The problem
Locate every line in the data below that contains the word "blue" and copy each of those lines.
------------
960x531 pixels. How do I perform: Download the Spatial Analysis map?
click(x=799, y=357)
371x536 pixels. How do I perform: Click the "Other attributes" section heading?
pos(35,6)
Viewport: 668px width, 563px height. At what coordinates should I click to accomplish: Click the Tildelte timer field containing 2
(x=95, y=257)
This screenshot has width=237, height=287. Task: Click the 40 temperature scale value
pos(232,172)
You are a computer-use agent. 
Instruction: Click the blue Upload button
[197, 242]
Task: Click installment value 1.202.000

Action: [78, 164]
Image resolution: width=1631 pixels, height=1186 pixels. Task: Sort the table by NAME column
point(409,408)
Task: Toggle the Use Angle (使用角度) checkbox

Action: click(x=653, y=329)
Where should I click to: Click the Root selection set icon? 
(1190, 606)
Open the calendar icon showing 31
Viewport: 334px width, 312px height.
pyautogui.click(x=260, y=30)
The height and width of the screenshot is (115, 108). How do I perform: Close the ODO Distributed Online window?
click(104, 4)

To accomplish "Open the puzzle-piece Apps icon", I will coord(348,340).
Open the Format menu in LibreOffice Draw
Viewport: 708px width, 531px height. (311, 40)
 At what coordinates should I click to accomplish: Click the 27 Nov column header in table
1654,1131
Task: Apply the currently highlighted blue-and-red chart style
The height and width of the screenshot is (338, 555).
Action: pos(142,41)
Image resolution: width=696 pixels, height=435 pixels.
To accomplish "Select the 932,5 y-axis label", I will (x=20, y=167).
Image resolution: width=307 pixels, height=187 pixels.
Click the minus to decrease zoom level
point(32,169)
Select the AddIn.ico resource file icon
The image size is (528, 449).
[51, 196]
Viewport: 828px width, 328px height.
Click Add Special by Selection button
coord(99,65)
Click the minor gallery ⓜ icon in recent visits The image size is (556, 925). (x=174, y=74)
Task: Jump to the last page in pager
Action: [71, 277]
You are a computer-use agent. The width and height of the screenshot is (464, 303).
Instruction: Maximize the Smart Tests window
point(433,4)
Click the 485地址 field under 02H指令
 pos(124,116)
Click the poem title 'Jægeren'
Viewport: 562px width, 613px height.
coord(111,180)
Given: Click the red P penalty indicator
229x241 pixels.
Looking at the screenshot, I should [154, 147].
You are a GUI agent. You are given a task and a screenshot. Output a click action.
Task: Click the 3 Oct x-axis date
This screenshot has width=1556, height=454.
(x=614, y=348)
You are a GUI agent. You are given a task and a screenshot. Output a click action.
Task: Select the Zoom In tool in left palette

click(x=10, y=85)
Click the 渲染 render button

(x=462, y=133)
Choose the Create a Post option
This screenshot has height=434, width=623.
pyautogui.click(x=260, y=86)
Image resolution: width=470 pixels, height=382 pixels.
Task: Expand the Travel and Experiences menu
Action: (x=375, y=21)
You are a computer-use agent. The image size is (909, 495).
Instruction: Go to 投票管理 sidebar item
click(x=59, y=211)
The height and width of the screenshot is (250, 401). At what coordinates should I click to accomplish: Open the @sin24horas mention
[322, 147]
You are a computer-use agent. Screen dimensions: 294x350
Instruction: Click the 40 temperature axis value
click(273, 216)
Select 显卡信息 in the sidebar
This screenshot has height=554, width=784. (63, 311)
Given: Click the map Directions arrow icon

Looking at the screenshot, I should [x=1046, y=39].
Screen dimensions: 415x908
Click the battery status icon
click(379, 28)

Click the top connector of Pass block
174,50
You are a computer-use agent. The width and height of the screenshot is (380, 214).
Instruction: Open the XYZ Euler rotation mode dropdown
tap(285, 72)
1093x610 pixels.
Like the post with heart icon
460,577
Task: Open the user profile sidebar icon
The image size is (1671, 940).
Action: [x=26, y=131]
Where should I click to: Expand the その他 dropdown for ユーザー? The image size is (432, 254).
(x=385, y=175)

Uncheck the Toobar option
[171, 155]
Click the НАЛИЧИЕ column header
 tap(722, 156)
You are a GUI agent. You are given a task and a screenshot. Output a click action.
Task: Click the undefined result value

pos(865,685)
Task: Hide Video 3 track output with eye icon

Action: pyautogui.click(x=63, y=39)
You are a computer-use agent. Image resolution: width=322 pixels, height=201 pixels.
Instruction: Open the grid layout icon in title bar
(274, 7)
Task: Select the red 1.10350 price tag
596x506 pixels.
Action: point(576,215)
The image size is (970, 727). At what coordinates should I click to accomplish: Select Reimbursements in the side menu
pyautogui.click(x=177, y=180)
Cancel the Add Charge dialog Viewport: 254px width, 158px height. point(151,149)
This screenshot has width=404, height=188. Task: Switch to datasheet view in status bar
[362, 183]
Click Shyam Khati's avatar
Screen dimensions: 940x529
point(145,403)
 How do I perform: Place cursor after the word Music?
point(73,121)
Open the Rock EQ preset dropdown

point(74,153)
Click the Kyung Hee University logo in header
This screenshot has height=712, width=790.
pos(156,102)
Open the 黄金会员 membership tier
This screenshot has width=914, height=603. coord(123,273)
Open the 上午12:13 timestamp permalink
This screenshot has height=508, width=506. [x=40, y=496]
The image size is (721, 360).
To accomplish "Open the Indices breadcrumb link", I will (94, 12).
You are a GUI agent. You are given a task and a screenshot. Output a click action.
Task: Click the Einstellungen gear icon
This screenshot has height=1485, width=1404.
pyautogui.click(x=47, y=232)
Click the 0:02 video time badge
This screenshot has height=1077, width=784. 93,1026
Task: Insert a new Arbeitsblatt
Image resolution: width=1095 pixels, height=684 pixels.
------------
Task response
Instruction: Click the blue Upload button
Task: Apply the currently highlighted blue-and-red chart style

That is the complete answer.